La Quinzaine des Cinéastes 2023 à Lausanne
La Cinémathèque suisse propose en septembre et octobre une large sélection des films présentés à La Quinzaine des Cinéastes lors du dernier Festival de Cannes.
En avant, jeunesse!
La Cinémathèque suisse propose en septembre et octobre une large sélection de films de la Quinzaine des Cinéastes du dernier Festival de Cannes, avec des avant-premières et des longs métrages suisses des précédentes éditions.
Sélection parallèle du Festival de Cannes, la Quinzaine des Réalisateurs est devenue, pour sa 55e édition, la Quinzaine des Cinéastes. Chantre de l’audace, la Quinzaine cultive un rôle d’explorateur pour défricher les nouvelles écritures cinématographiques et promeut des œuvres libres sans hiérarchie de genre. Les 19 films de la sélection 2023 partagent un même esprit buissonnier : ils s’aventurent dans des chemins de traverse, défient le formatage, se jouent des formes et des structures narratives traditionnelles.
L’Américaine Joanna Arnow emprunte les voies du BDSM dans The Feeling That the Time for Doing Something Has Passed, une comédie pince-sans-rire dans laquelle une trentenaire désabusée s’épanouit dans des jeux de soumission sexuelle, tandis qu’elle essuie des humiliations quotidiennes au travail et en famille. Le Français Pierre Creton met en scène le romanesque Un prince, en rase campagne, au milieu des herbes et des fleurs, comme si de l’humus normand naissait l’attirance charnelle entre paysans.
L’Inde et le Pakistan nous adressent Agra de Kanu Behl et In Flames de Zarrar Kahn, deux films symptomatiques de sociétés patriarcales étouffantes. Le premier est une comédie cauchemardesque qui suit les déboires d’un jeune frustré sexuel en lutte avec sa famille pour conquérir un espace de vie. Hallucinations d’une jeune femme, dans le second, en proie au pouvoir écrasant des hommes ou comment une simple romance mute soudain en film d’horreur et d’épouvante. Le conflit entre les générations se niche également au cœur de Grace du Russe Ilya Povolotsky, un road-movie wendersien endeuillé et un récit d’apprentissage sur fond d’exil nécessaire. Mambar Pierrette, de la Belgo-camerounaise Rosine Mbakam, affronte vaillamment et sans l’aide des hommes un quotidien où chaque jour est une nouvelle épreuve.
Subversion et renouvellement des genres à la Quinzaine cette année. Le Belge Claude Schmitz propose un faux polar avec L’Autre Laurens, mais un vrai film méta sur les ruines d’un cinéma américain patriarcal dépassé. Le Français Cédric Kahn revisite le film de procès au cordeau avec Le Procès Goldman, reconstitution minutieuse d’une joute rhétorique dans une affaire qui charrie racisme et bavures policières.
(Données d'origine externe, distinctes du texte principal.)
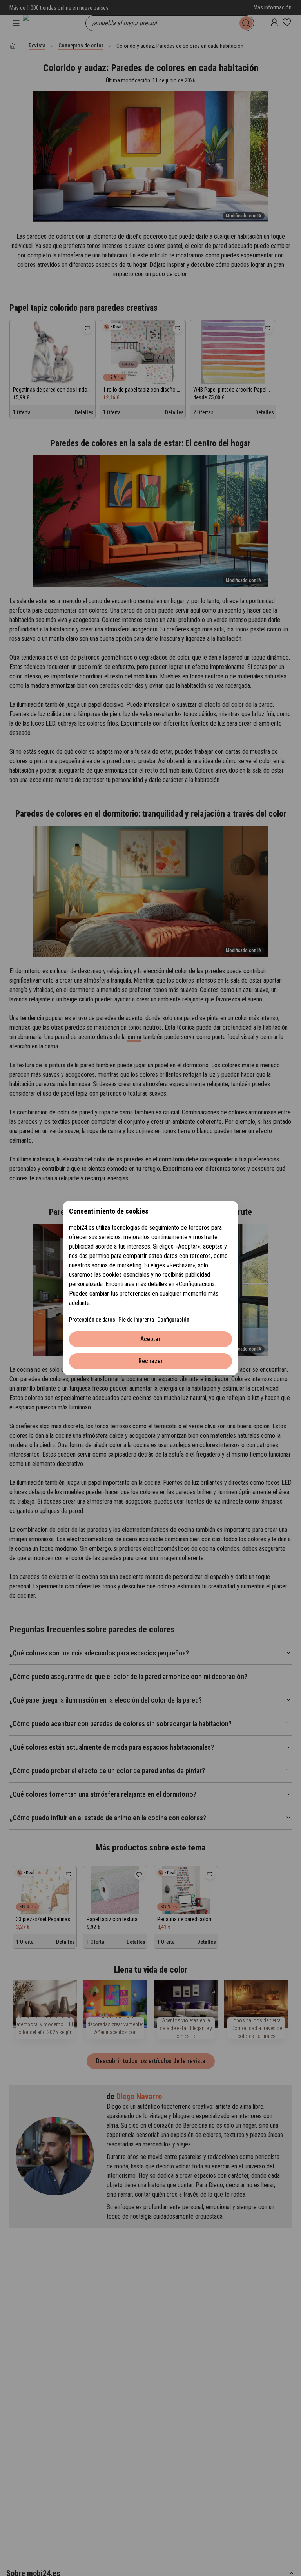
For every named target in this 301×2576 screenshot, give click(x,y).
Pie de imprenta (136, 1319)
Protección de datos (92, 1319)
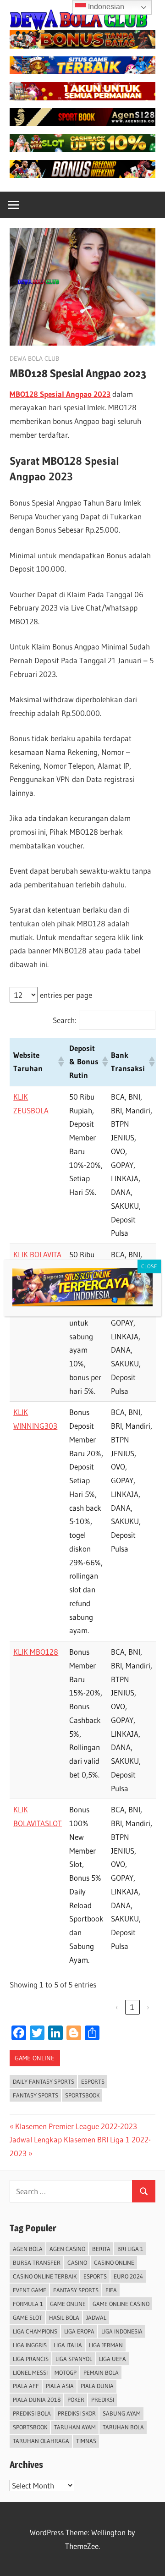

La créativité est également au service des puissances de l’imaginaire chez le cinéaste français Michel Gondry. Portrait de l’artiste en enfant-roi capricieux, Le Livre des solutions est une autofiction qui fait du bricolage le remède à la folie maniaco-dépressive de son auteur. La religion de l’art est aussi celle du catholique L'Arbre aux papillons d'or de Thien An Pham (lauréat de la Caméra d’or), un voyage spirituel dans la campagne vietnamienne qui prend l’allure d’une immersion sensorielle et plastique. De nos jours est le nouveau film du coréen Hong Sang-soo, un retour à l’instant présent en compagnie d’un chat, d’un repas, d’une bouteille de whisky et d’un paquet de cigarettes. Très bonne Quinzaine à vous!
Julien Rejl, délégué général de la Quinzaine des Cinéastes
Oliveira et quatre films suisses en complément
La version restaurée de Vale Abraão (1993), film phare de la filmographie de Manoel de Oliveira, est également présenté dans ce programme. Trente ans après sa sélection à la Quinzaine en 1993, l’œuvre sensuelle du cinéaste portugais a inspiré l’affiche de l’édition 2023 de la section, durant laquelle elle fut projetée. Enfin, en complément de cette reprise, une sélection de quatre films suisses sélectionnés lors de précédentes éditions de la Quinzaine sont également proposés.